Protocadherin 19 Clustering Epilepsy and Neurosteroids: Opportunities for Intervention

Abstract

Steroids yield great influence on neurological development through nuclear hormone receptor (NHR)-mediated gene regulation. We recently reported that cell adhesion molecule protocadherin 19 (encoded by the PCDH19 gene) is involved in the coregulation of steroid receptor activity on gene expression. PCDH19 variants cause early-onset developmental epileptic encephalopathy clustering epilepsy (CE), with altered steroidogenesis and NHR-related gene expression being identified in these individuals. The implication of hormonal pathways in CE pathogenesis has led to the investigation of various steroid-based antiepileptic drugs in the treatment of this disorder, with mixed results so far. Therefore, there are many unmet challenges in assessing the antiseizure targets and efficiency of steroid-based therapeutics for CE. We review and assess the evidence for and against the implication of neurosteroids in the pathogenesis of CE and in view of their possible clinical benefit.

Keywords: androgen receptor; epilepsy; estrogen receptors; hormones; neurosteroids; nuclear hormone receptor; progesterone receptor; protocadherin; variant.

Figure 1

Simplified steroid synthesis pathway.

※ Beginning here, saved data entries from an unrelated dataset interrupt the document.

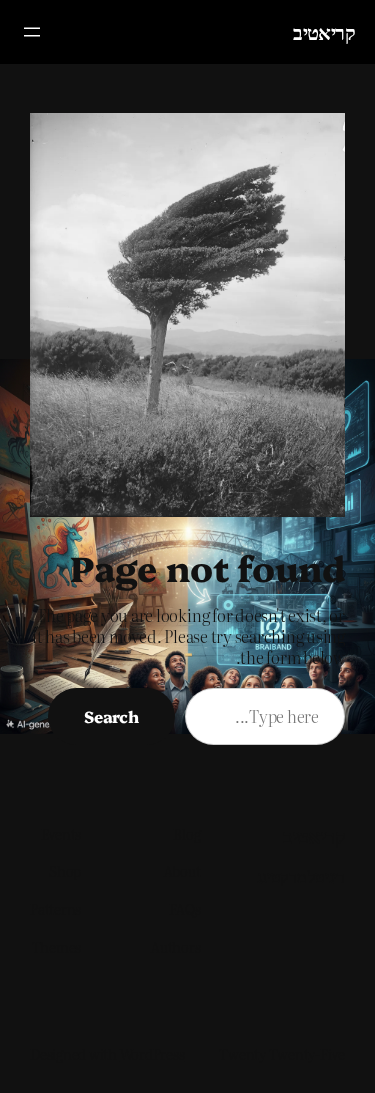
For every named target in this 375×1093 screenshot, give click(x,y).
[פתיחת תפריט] (32, 32)
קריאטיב (324, 31)
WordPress (152, 1054)
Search (111, 716)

Steroids discussed in this review are highlighted as generally having either excitatory (red) or inhibitory (green) effects on GABA_A R. For specific references to (a–f) panels, please see the main text. Figure modified from [28].

Figure 2

CE seizure onset and offset coincides with fluctuations in sex hormone levels: (a) a total of 54 CE females with recorded age of seizure onset and offset (Table S1) were plotted against average oestradiol and testosterone levels in males and females [29]. CE seizure onset coincided with a decrease in sex hormone levels after minipuberty, while seizure offset coincided with an increase in sex hormone levels during puberty. Figure updated from [25]; (b) age of seizure onset for a total of 395 CE females and 22 mosaic males (Table S2) was plotted against average oestradiol and testosterone levels in males and females during early development. Seizure onset for both CE males and females coincided with a decrease in sex hormone levels.

Figure 3

AKR1C3 influence on steroidogenesis and NHR-mediated gene regulation: (a) AKR1C3 influences NHR-mediated gene regulation through converting oestrone into the more potent ERα ligand $$17\mathsf{\beta }$$-oestradiol, progesterone into the weaker PGR ligand 20α-dihydroxyprogesterone, androstenedione into the weaker AR ligand testosterone, and androstanedione into the potent AR ligand DHT. Grey arrows represent the NHR corresponding to each ligand; (b) AKR1C3 regulates AR-mediated gene regulation through acting as a coactivator of AR and production of the AR ligands, testosterone, and DHT; (c) ligand-bound AR represses AKR1C3 gene expression [40].

Figure 4

ERα-mediated gene regulation. ERα regulates gene expression through the genomic and nongenomic pathways. Genomic gene regulation involves the binding of oestrogen (E) to cytoplasmic or nuclear localized ERα, resulting in dimerization, a change in receptor confirmation, and, in the case of cytoplasmic ERα, translocation to the nucleus. ERα may recruit corepressors or coactivators (such as PCDH19 and NONO) to regulate gene expression either by directly binding an oestrogen-response element (ERE) or via binding to another transcription factor (TF). The nongenomic pathway involves membrane-bound ERα, rapidly and indirectly influencing gene expression through the cascade activation of DNA binding proteins [35].